AIM OF THE EXERCISE » Your answer must be the exact lines below, starting with the line with "Where should I click to: Collapse" and going on through the line with "Screen dimensions: 1075x294", both included, with no pictures.

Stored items
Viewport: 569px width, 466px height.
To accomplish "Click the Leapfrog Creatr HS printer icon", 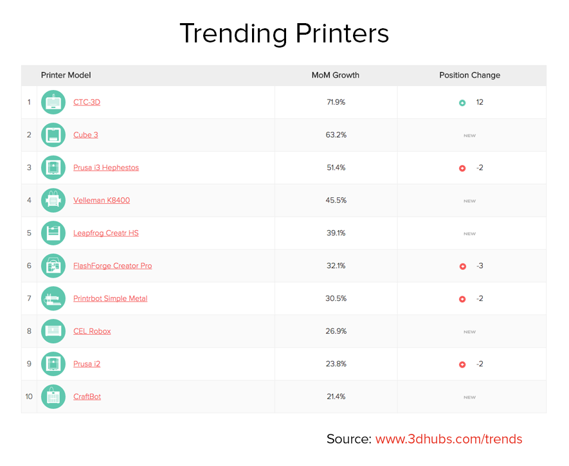I will coord(53,233).
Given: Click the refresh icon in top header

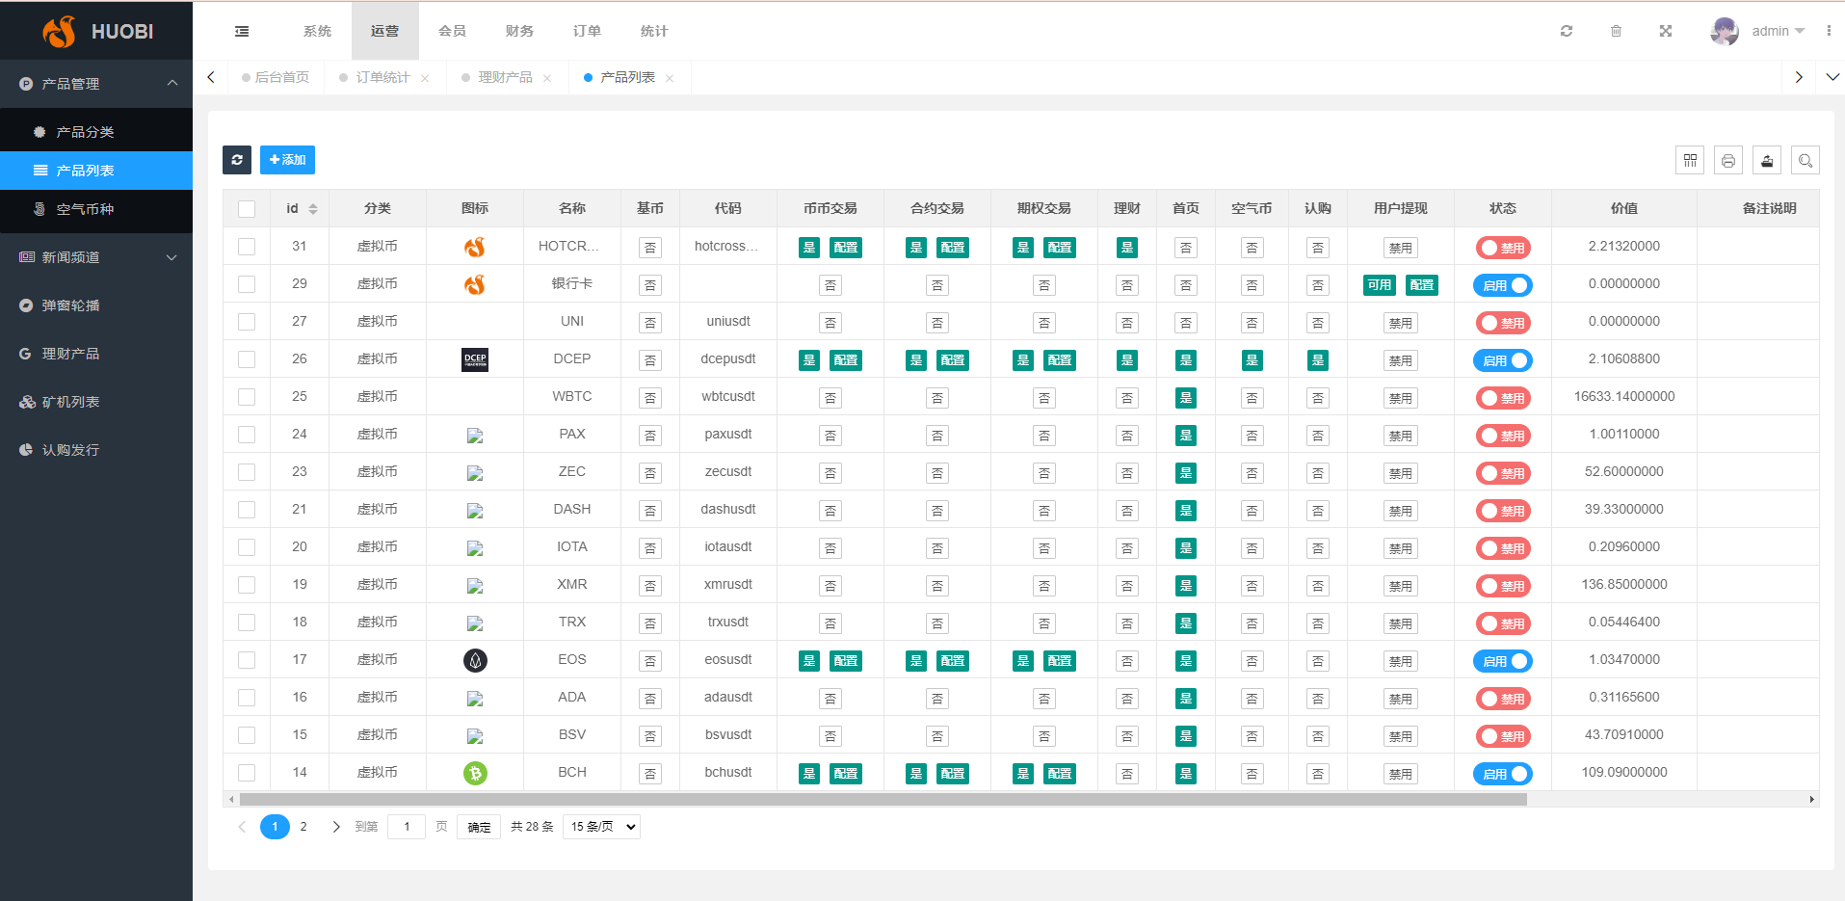Looking at the screenshot, I should (1567, 31).
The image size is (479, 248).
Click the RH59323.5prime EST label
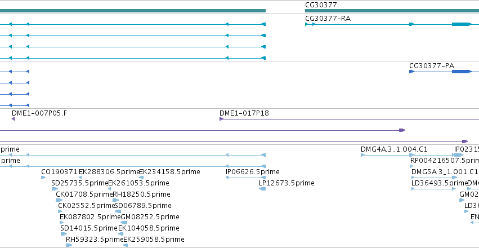point(95,240)
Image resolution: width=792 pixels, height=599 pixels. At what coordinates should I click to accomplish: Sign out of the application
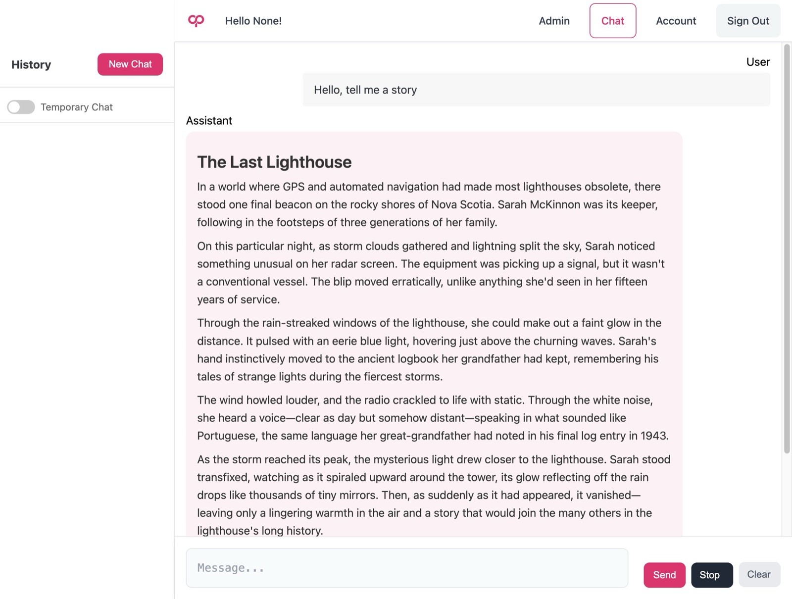[x=748, y=21]
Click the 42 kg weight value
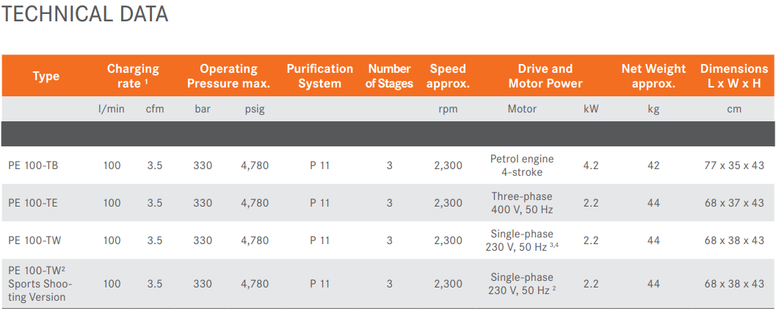The image size is (776, 311). pos(653,165)
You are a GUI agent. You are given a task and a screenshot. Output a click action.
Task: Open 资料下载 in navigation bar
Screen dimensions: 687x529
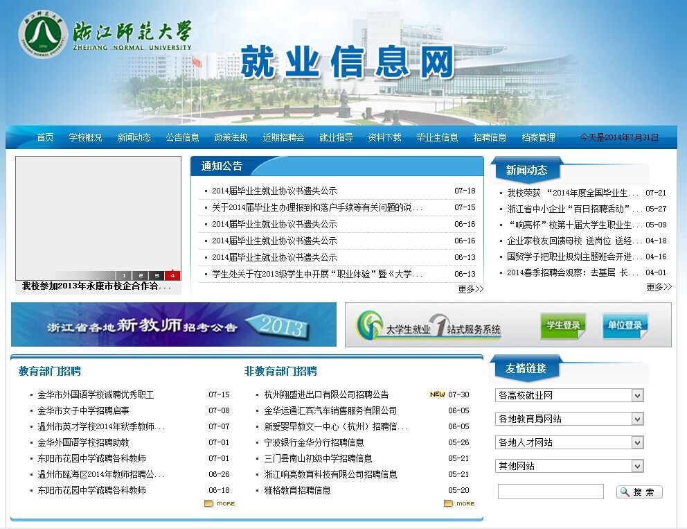[384, 137]
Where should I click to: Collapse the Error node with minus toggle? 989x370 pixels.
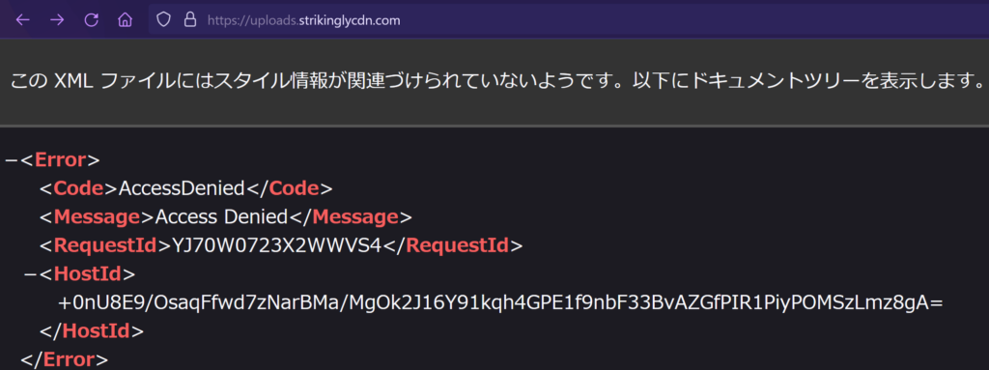10,159
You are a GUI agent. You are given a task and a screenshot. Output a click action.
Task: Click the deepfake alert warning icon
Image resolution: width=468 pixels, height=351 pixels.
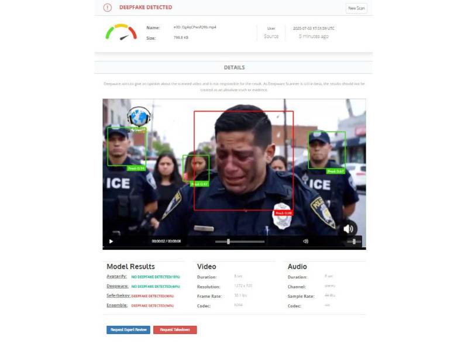108,8
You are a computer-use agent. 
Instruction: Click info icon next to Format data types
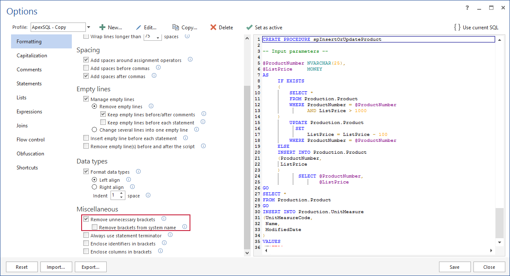tap(138, 172)
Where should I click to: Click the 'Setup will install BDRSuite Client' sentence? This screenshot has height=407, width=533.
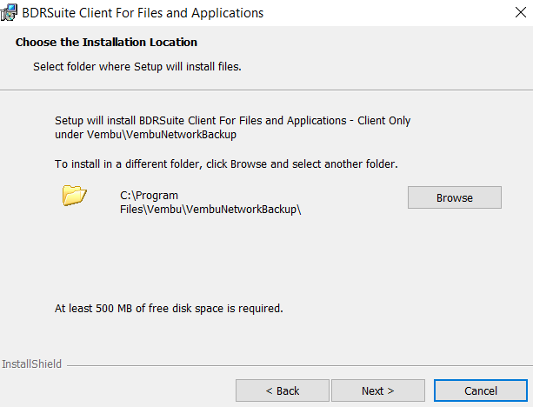click(x=232, y=121)
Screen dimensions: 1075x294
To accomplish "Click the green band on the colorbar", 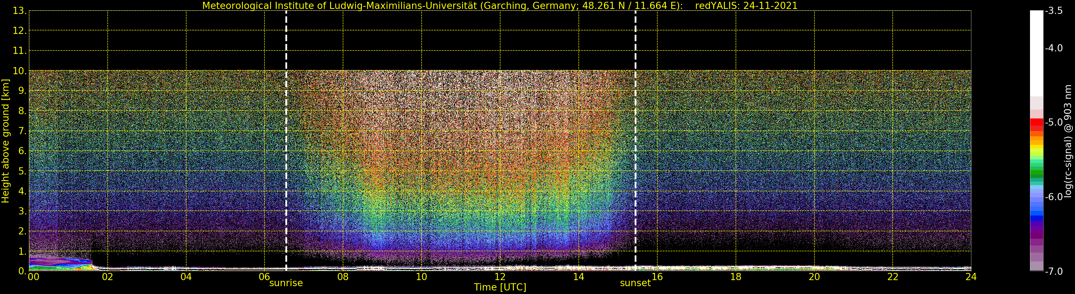I will pyautogui.click(x=1037, y=173).
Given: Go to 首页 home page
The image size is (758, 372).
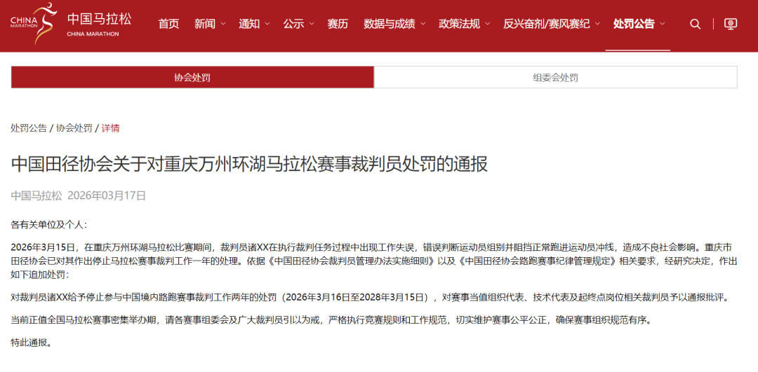Looking at the screenshot, I should (x=168, y=24).
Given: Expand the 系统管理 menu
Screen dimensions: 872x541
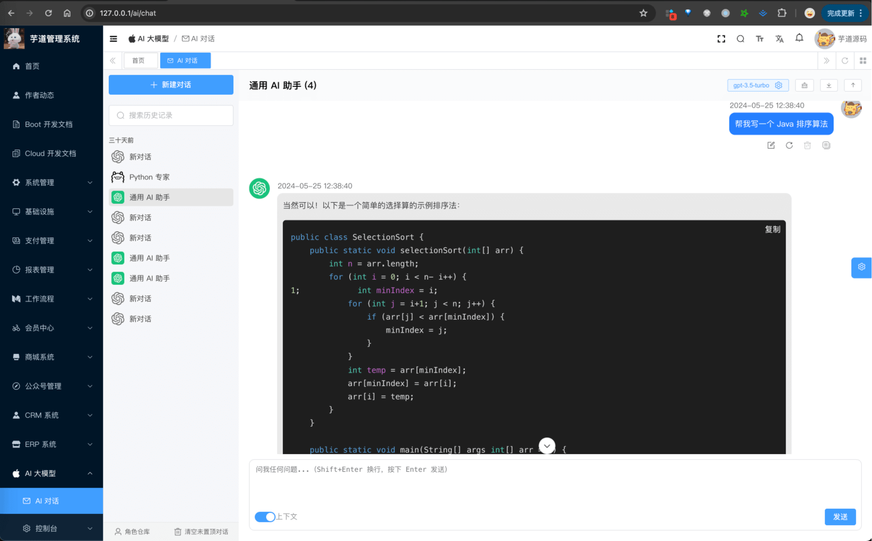Looking at the screenshot, I should point(51,182).
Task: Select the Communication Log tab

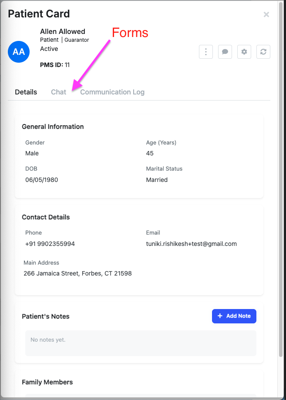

EXERCISE RESPONSE »
Where should I click to: Collapse the Error node with minus toggle? 989x370 pixels.
10,159
You are a GUI agent. You are given a task and a screenshot. Output a click action.
Task: Click the deepfake alert warning icon
Image resolution: width=468 pixels, height=351 pixels.
108,8
You are a computer-use agent. 
Instruction: Click info icon next to Format data types
tap(138, 172)
Where should I click to: Click the 'Setup will install BDRSuite Client' sentence? This screenshot has height=407, width=533.
click(x=232, y=121)
Screen dimensions: 1075x294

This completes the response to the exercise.